** START **
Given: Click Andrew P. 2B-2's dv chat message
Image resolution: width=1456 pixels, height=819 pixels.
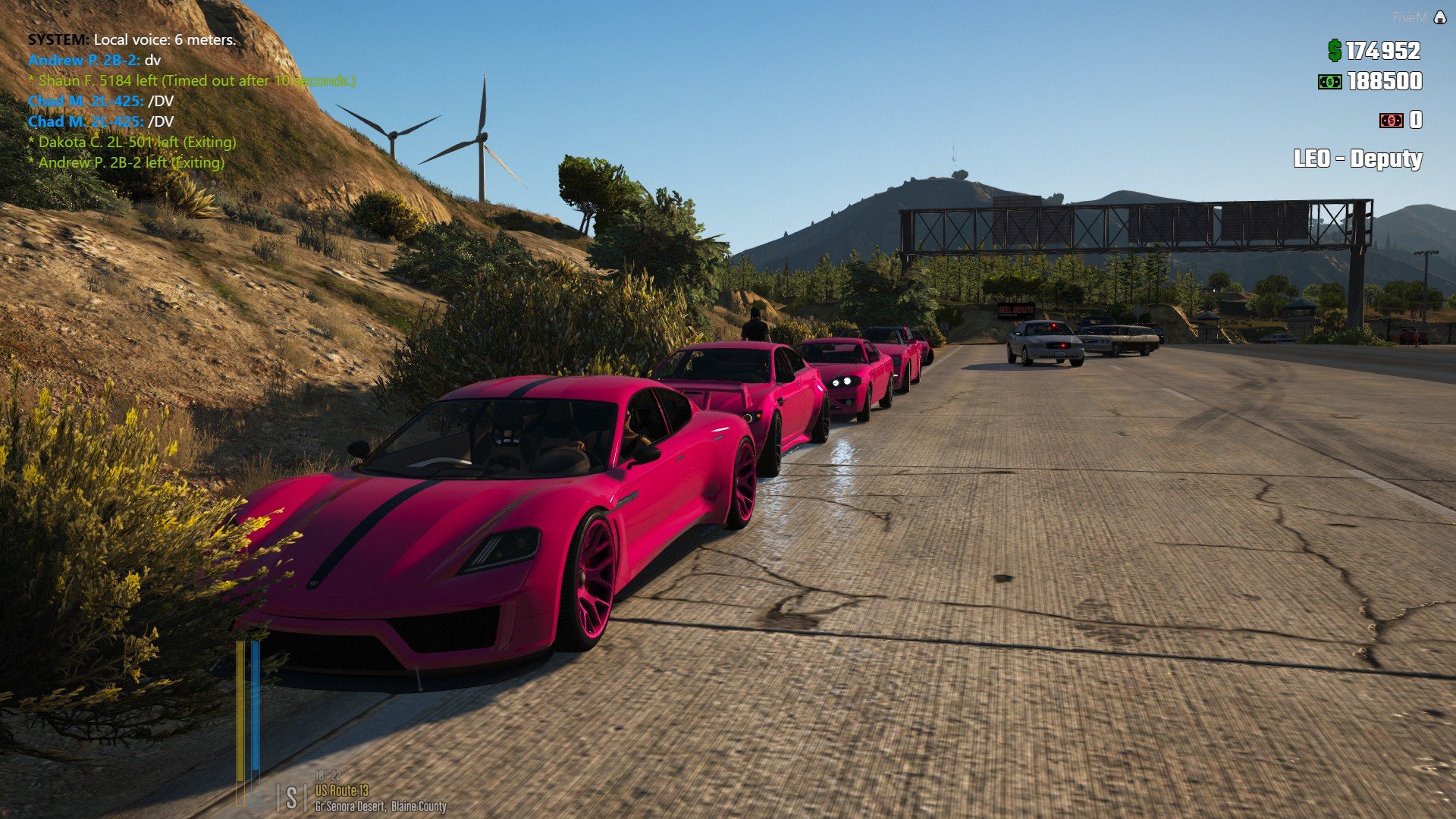Looking at the screenshot, I should pos(94,60).
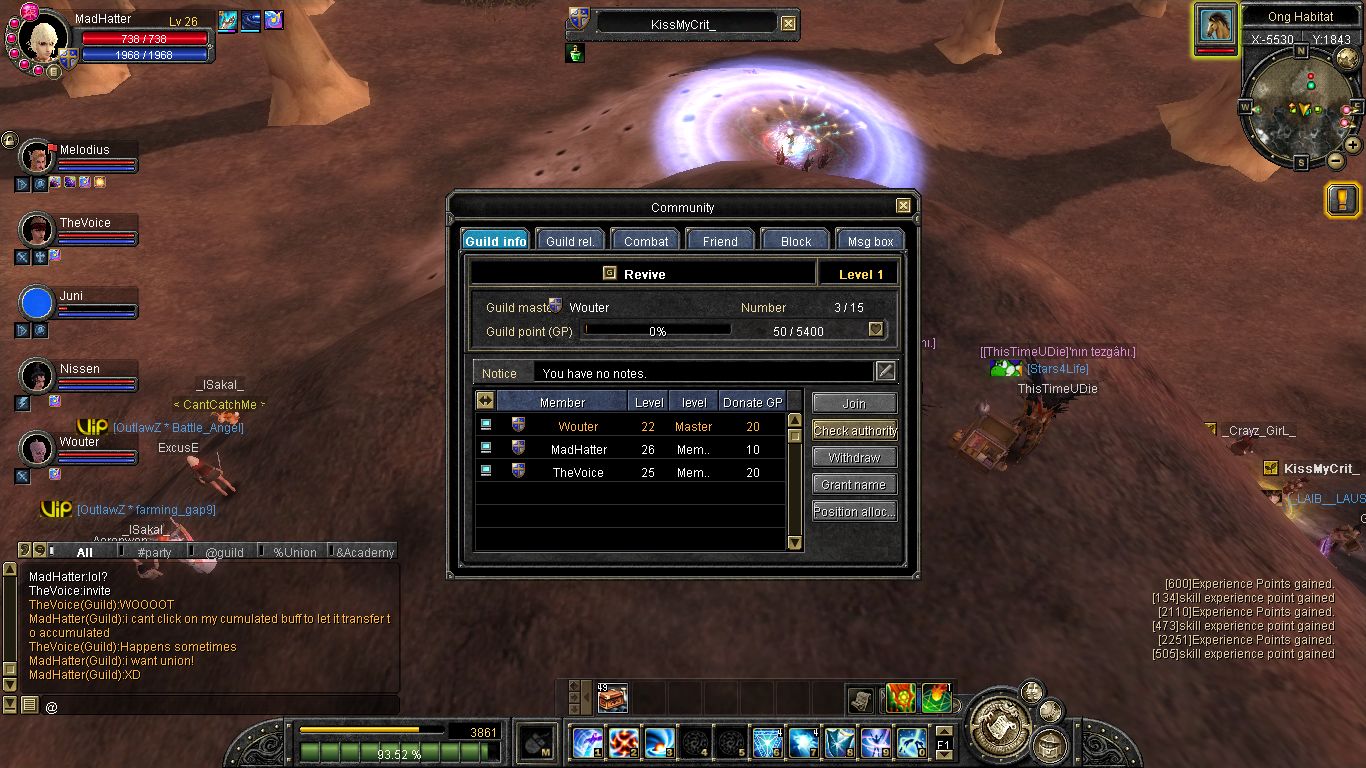Select guild member Wouter in the list
The height and width of the screenshot is (768, 1366).
click(x=578, y=426)
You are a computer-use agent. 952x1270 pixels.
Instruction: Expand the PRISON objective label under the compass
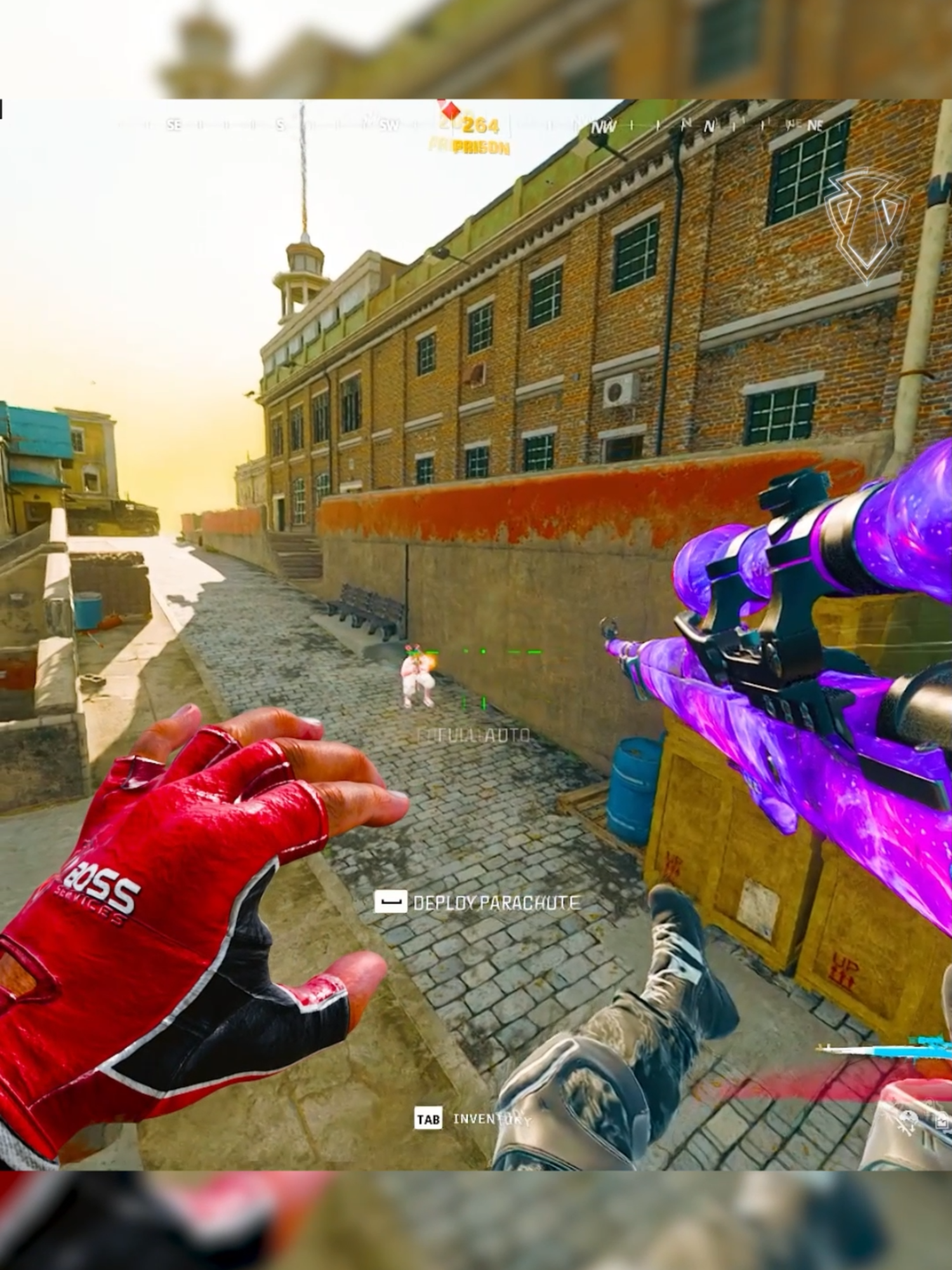tap(480, 147)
** END **
GIVEN EXERCISE
How many lines in the entries above contain the string "width"? Reply with the number alone.

WRITTEN RESPONSE
2